Pour les auteurs de la présente proposition de loi, il importe de stopper les fermetures de maternité et plus généralement de mettre fin à l’éloignement des structures de soins de proximité pour les patientes et les patients. C’est pourquoi, ce texte porte comme ambition de renforcer la présence hospitalière sur le territoire national afin de garantir à nos concitoyennes et concitoyens un égal accès aux soins qui découle de l’exigence constitutionnelle du droit à la santé.
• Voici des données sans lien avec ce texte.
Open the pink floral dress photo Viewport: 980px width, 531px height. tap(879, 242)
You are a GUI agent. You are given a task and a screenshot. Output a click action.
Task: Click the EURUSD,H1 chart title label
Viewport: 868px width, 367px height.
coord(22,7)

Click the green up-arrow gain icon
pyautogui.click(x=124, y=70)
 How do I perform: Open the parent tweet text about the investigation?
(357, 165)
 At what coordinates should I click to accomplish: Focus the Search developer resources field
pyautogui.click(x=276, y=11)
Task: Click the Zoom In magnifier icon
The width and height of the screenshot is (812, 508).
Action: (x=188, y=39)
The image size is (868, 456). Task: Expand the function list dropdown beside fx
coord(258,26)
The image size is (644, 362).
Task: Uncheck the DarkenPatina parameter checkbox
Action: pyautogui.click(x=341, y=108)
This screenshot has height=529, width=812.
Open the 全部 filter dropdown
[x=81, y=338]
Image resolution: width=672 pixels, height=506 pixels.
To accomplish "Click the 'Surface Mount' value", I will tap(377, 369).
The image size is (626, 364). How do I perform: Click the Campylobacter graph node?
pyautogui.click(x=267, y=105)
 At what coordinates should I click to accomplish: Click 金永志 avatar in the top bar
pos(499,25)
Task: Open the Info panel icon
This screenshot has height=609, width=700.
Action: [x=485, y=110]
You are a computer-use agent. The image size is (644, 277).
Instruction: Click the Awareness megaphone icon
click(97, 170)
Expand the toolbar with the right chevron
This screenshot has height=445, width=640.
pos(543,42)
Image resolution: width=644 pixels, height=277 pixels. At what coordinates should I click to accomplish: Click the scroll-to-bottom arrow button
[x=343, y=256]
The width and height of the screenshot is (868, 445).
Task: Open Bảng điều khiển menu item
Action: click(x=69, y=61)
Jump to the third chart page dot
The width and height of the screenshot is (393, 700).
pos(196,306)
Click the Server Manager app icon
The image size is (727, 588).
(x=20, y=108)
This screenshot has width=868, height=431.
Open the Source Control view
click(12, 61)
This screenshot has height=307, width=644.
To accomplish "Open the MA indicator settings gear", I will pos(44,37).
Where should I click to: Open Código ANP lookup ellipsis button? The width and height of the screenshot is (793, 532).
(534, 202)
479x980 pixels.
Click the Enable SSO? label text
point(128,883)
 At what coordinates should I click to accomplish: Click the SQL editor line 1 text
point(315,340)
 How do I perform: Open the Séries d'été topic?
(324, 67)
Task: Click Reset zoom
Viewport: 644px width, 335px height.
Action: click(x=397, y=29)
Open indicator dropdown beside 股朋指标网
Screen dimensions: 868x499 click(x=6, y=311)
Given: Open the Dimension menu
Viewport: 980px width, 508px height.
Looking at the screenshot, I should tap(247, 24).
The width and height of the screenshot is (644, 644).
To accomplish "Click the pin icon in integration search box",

En ce sens, larticle premier rend pleinement effectif le principe d’égal accès aux soins de sorte que le maillage du système de soins hospitaliers garantisse l’accès à un établissement de santé à moins de 30 minutes du domicile en transports motorisés. Cette mesure concerne en particulier les services de chirurgie et de maternité, dont les fermetures récurrentes contribuent à éloigner les patientes et les patients des structures de soins et d’accouchement.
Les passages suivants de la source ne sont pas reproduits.